■ Work instructions: Please count how many lines of the data include the word "icon". Give only that number in reply.

══════════

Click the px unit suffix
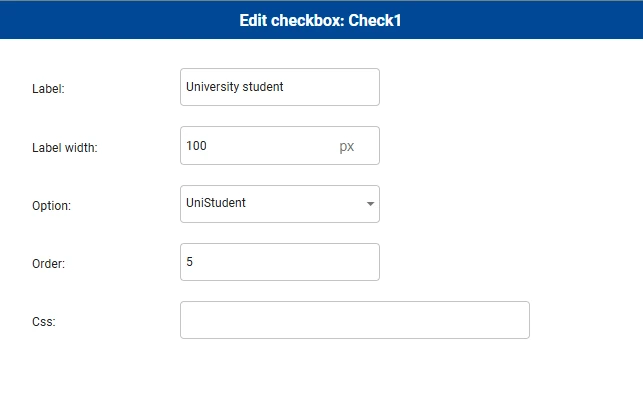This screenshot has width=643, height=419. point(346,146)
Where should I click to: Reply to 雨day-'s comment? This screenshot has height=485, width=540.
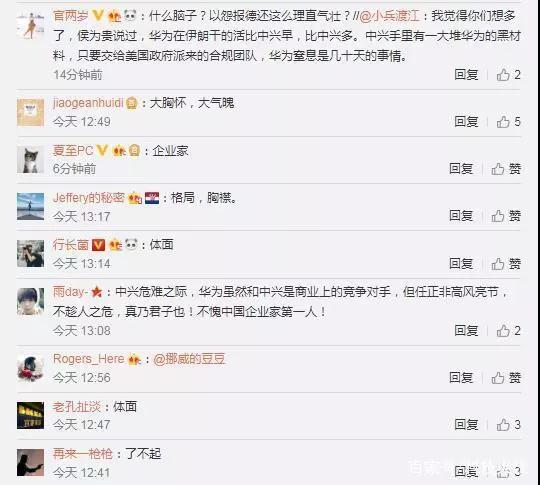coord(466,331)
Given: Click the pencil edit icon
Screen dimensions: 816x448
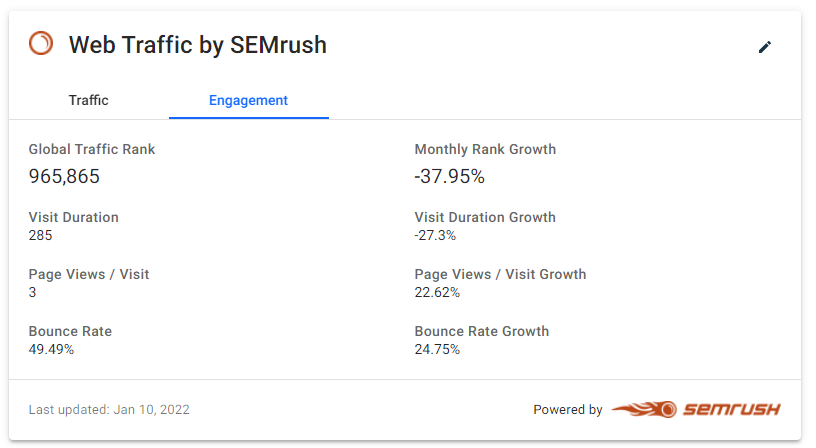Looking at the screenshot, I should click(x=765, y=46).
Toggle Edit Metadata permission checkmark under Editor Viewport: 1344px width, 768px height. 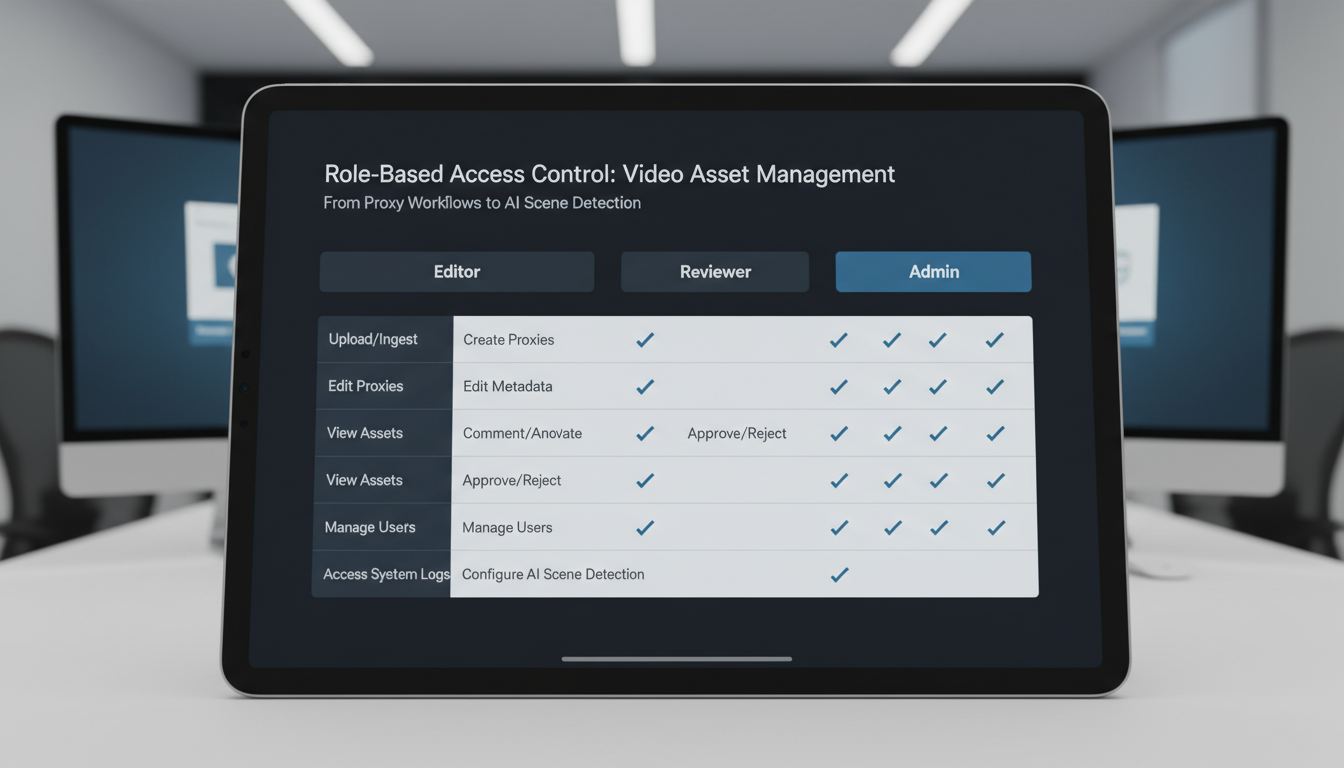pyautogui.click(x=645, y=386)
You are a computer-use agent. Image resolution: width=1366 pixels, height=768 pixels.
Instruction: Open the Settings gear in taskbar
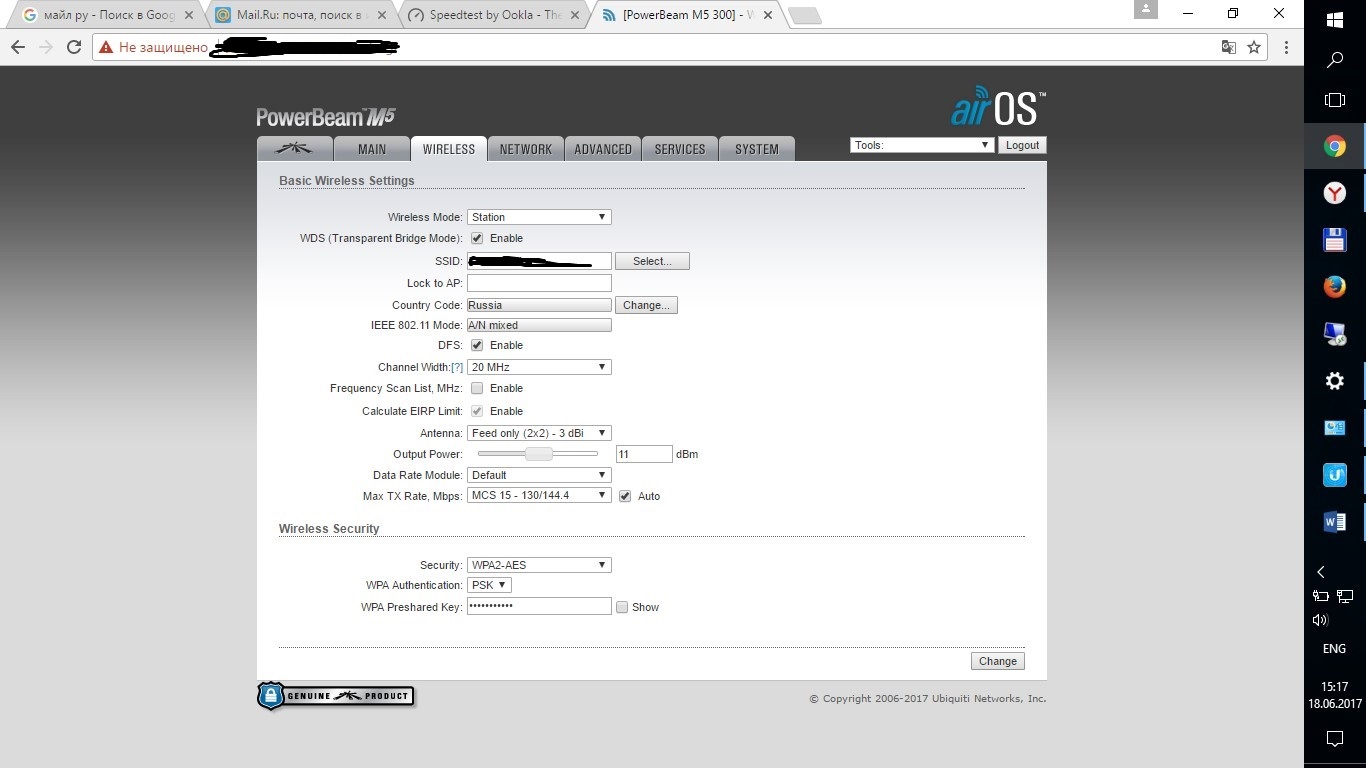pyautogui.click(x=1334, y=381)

══════════

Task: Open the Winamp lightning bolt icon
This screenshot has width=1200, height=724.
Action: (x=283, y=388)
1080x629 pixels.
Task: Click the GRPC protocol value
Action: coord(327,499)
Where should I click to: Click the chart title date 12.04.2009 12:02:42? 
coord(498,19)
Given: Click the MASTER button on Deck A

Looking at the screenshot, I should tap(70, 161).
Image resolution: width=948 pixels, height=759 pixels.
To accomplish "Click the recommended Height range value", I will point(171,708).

══════════

■ The answer: 2